Saturday, July 15, 2006

Some things that went on today...

I thought that there wasn't a lot that went on today. I was on a confrence call from 08:00 to 09:30 for the Shambhala Database, and then I went to see P'Nina. That was a good appointment. A lot came up. I realised that I need to work on my skills, and on other stuff as well. And I really plan on doing that. Well, that's the plan right now. I have an appointment on the 1st with a Master's student, who will be seeing me while P'Nina is away. That I hope works out well. I'll see when I see her. I guess in a way, I'm not doing that well right now. It's more of a matter of realising that overall there are a lot of issues that are not getting dealt with, and wanting to deal with them. Not entirely sure that I will be totally present for Weekthun, I know that it depends a lot on how things go with the psychiatrists appointment down in Vancouver. I know by the end of the week, I'll be doing pretty good, it's just that the begining, I may feel pretty spaced out and in need of support. Well, I'm not sure I'll get it there. Maybe it will all be good.

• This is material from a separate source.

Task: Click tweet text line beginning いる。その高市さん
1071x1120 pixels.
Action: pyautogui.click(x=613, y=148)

After my appointment with P'Nina a friend, well not sure I would call her a friend, but an aquantance of mine, who considers me to be a friend, came by, was with her from about 10:30, to 13:00, and that was a lot of time to be around this person. She really means well, and not only does she mean well, she means really really really really well. The thing is, she's someone that I find that it's difficult for me to be around, because she is never satisfied that she's giving enough for what she's receiving. I honestly don't know how she gets through the month with the way that she is constantly giveing to people in ways they never expect, and well just in pretty insanely giving. I know I should be really greatful, but I kind of feel hurt that she's willing to sacrifice herself to the extent that she does. In that time, I had some short reprives as she had to go to the bathroom very frequently (was driving me crazy, and I consider how often I go to the bathroom pretty insane, but well, her situation is like an order of magnitude more frequent than I have to go). I *can't* go that frequently.

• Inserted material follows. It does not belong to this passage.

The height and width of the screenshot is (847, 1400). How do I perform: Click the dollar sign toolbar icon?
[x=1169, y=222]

I saw my doctor, that was good, hadn't seen her in a while. Not sure how long, but it's been a while, and well I guess I should have seen her sooner, but nothing was pressing, and I didn't. She keeps getting on me about going swimming. Well, I washed my bathingsuits today. So, well maybe I'll go. I don't know. I should really get to the pool and go swimming. But I don't know how I'll pay for that. I'll see. That hits another sore point for me. Maybe I should talk to city and see what they think about providing passes for people on dissability. I doubt that idea would go over well. Somehow the city doesn't seem to want to put money into that kind of thing. Putting money into development on the other hand they consider sound fiscal policy. They do I believe give money to some programs, and support affordable housing in some small measure. But from what I've heard, there is *one* place in Nelson that is affordable housing available to anyone. Everything else has a limited scope.

Now, I seem to be rambling. I then had lunch, nothing major, can't eat major in my mind, and still consider it abstenence. I really have pulled close to the line, and I'm sure, I generally eat more than I need to. I guess for me is noticing how unfit I am. I should be able to jog up those stairs before I get to the point of feeling as stressed as I do walking up them at a normal, or possibly slightly slow pace. Well that was yesterday. I do need to work on getting more active though. I didn't go for a walk today. I haven't gone on a proper walk in several days. I should be getting an hour swimming in three days a week. But, I haven't been in the pool for well over a year. Wait, it's been over 2 years I think. That's not good.

Well, I got to Rossland, my parents picked me up. My dad installed a countertop by my window. That will be a great place for me to do my food prep now. Of course, it's going to get cluttered. But it's probably going to be food and cooking clutter almost exclusively, so that's good. I lost my radiator that I would put hot things on. Still, I think I'll get a couple of trivits, and see how that goes. That should do it. And I rarely have more than 2 hot things at the same time, so well even two is pretty rare, a couple of trivits would probably do me.

Well, to bed now I think.

Jessica

1 comment:

Jigme Datse said...

Thank you,

I'm really tired right now. I should be sleeping, but I'm not. In the middle of a project that I probably should have continued to work through A Touch of Frost, but well, I guess I can't do that now, and I do watch so little TV. Hm, no DVDs, well I'd probably have to interupt them every 20 minutes or so anyway. What can I do to fill this time? I don't know.